ATLANTA -- The Atlanta Braves' fans, excited in a way they haven't been since 1982, raucously booed Darryl Strawberry, and they taunted him by derisively chanting "Dar-ryl, Dar-ryl, Dar-ryl." The only thing the fans couldn't do was throw the ball past Strawberry. Neither could Tom Glavine, the Braves' No. 1 pitcher.
Strawberry, responding to the biggest challenge of his first year with Los Angeles, had a bat -- or feet -- in each of the first four runs the Dodgers scored last night, as they defeated Atlanta, 5-2, and leapfrogged back into first place in the National League West.

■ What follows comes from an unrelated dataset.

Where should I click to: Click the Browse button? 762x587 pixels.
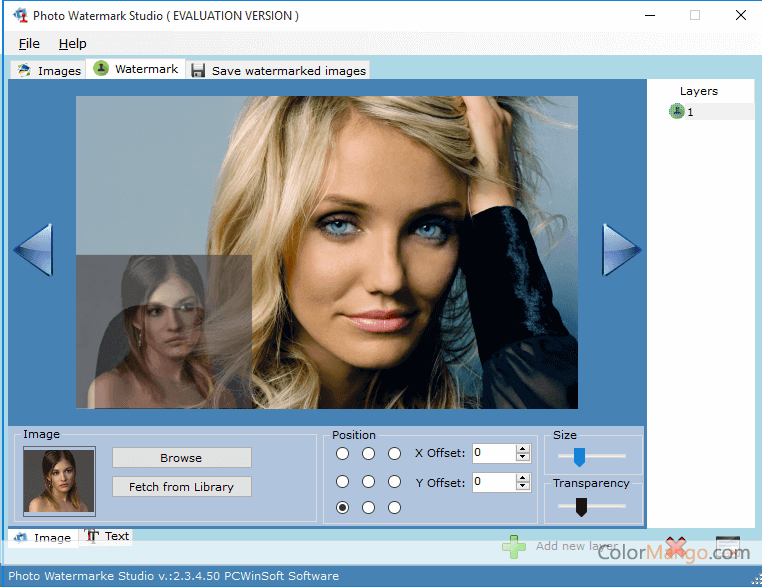tap(181, 458)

The Braves, who had won seven straight, slipped a half-game behind the Dodgers, falling out of first place after three days there.
This was the first game of the first of a pair of nTC consecutive-weekend three-game series between the contenders, and it was as dramatic as a pennant-race game should be. And in an irony too painful for most of the crowd of 45,769 to bear, Strawberry was at once the villain and the hero.
"Darryl was awesome, outstanding," Tom Lasorda, the Dodgers' manager, said after Strawberry registered his first four-hit game since May 1988, when he played for the New York Mets. "What a performance. You saw the real Darryl Strawberry."
Bob Ojeda, a Los Angeles pitcher who also played with Strawberry in New York, saluted the Atlanta fans for their performance, saying that they "ought to be proud of themselves." But, he added, "Darryl thrives on it."
In the space of seven innings, Strawberry lashed three hits, which was one more than he had managed in 22 previous times at bat against Glavine.
Strawberry, whose bat has become animated in the second half of the season, singled home a run in the first inning for a 1-0 lead and hit his 24th home run in the sixth that tied the game, 2-2.
Then in the seventh, he slapped a single to left field that moved Mike Sharperson to third base, from where he scored the tie-breaking run on Eddie Murray's fly to deep left. Strawberry himself raced home with the fourth run, as Kal Daniels lined a double to right-center.
"I played in New York for eight seasons," Strawberry said, discussing the fans' treatment of him. "It doesn't bother me. It's more of a motivating factor for me. I get excited. It's part of baseball. More players should realize the fans are part of the game. They can be an inspiration to you."
Glavine, an 18-game winner who had a league-low 2.32 ERA, allowed one other run, Juan Samuel's one-out home run in the seventh, after which he departed, headed for his 10th loss. In three previous starts against the Dodgers this season, Glavine permitted only two runs in 26 innings.
Mike Morgan, trying for his first better-than-.500 record in a 10-year career, gained his 12th victory against nine defeats.
David Justice drove in both of the Braves' runs with a first-inning sacrifice fly and a fourth-inning home run, his fifth in the past six games.
Strawberry, who added a single against Randy St. Claire in the ninth, is hitting .363 in his past 29 games, slugging eight home runs and driving in 37 runs.